Mientras Ashley seguía desahogándose con aquella voz baja y resonante, impregnada de una desolación que Scarlett no podía comprender, ella trataba de aferrar palabras sueltas aquí y allá para captar su sentido. Pero esas palabras se le escapaban de la mano como si fuesen pájaros asustados. Algo le estaba atormentando con crueldad, inexorablemente; pero ella no lograba comprender qué era.
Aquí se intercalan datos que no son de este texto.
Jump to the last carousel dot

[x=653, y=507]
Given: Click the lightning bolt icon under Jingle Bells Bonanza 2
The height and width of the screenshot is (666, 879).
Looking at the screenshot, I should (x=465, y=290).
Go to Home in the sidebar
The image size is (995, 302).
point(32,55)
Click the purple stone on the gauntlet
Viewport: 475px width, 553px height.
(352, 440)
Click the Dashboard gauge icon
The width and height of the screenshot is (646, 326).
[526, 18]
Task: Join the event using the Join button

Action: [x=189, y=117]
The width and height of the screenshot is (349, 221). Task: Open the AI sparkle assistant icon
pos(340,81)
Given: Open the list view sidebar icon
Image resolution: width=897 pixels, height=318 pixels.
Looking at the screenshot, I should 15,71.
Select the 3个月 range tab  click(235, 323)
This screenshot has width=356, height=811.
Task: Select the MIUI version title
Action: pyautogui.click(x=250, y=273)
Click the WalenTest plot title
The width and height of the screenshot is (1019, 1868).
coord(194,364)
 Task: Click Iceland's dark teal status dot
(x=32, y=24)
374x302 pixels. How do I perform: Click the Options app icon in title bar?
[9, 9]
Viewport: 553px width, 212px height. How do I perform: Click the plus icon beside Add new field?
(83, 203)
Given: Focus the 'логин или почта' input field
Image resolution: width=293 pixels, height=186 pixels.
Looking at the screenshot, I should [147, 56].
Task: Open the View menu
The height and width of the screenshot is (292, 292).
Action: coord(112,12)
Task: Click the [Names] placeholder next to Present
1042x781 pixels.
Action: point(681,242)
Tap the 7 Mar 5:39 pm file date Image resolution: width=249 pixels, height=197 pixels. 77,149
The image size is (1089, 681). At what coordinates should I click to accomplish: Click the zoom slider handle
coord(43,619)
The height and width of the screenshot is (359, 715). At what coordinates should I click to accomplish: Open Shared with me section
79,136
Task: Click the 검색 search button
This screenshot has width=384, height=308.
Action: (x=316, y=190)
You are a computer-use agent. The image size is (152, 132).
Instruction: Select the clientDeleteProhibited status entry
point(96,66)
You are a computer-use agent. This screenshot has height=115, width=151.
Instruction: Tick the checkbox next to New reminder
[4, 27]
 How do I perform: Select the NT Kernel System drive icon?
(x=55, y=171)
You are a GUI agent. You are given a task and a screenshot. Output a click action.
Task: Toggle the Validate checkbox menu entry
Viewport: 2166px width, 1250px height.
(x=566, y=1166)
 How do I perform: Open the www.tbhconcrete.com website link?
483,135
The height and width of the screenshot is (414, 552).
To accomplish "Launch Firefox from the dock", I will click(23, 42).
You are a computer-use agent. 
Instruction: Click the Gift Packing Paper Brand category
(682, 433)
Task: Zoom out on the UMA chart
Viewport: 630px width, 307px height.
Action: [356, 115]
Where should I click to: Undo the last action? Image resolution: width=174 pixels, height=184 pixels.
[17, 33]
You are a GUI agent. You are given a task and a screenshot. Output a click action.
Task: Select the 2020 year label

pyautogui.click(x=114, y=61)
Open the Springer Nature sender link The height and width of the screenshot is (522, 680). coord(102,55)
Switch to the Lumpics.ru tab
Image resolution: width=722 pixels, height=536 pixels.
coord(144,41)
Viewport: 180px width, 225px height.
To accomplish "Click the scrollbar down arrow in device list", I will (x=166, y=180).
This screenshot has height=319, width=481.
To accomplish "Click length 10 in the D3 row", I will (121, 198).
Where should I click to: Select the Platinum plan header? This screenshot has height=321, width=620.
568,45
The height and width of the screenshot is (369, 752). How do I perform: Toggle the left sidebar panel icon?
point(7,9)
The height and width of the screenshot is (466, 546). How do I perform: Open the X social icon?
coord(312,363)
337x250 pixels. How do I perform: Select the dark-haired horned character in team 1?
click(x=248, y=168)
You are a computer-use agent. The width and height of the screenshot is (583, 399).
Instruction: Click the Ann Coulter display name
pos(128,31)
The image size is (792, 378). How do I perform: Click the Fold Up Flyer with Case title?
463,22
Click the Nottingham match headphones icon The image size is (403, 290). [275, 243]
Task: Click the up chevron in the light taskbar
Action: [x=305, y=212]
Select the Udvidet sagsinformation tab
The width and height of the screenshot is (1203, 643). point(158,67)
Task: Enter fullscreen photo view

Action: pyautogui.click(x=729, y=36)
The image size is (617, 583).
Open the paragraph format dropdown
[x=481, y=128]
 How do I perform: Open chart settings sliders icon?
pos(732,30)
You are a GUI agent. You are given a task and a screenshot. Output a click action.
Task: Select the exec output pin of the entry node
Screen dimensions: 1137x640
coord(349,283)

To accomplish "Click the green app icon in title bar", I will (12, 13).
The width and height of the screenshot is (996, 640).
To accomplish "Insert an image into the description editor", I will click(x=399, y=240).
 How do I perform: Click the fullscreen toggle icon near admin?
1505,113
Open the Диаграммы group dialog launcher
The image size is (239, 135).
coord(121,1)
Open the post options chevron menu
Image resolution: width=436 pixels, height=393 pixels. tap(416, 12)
—Scarlett, no sé exactamente cuándo desperté a la trágica comprensión de que mi sesión particular de sombras chinescas había terminado. Acaso ya en los primeros cinco minutos, en Bull Run, cuando vi caer al suelo el primer muerto. Pero comprendí que mi ensoñación había terminado y que ya no podía permanecer como espectador. No, me encontré súbitamente en escena, como actor, en mala postura y haciendo fútiles gestos. Mi pequeño mundo interior se había disipado por completo, invadido por gentes que no pensaban como yo y cuyas acciones me eran tan ajenas como las de un hotentote. Habían pisoteado mi mundo con sus pies cubiertos de lodo y no quedaba ya lugar alguno en donde poder refugiarme cuando las cosas llegasen a serme absolutamente insoportables. Mientras estaba en la prisión, pensaba: «Cuando termine la guerra, podré reanudar mi vida de antes, mis sueños, y contemplaré otra vez las sombras chinescas.» Pero no se puede volver al pasado, Scarlett. Y esto es lo que tenemos que afrontar ahora, algo que es peor que la guerra y la prisión y para mí peor que la muerte... Ya ves, Scarlett; me veo castigado por tener miedo.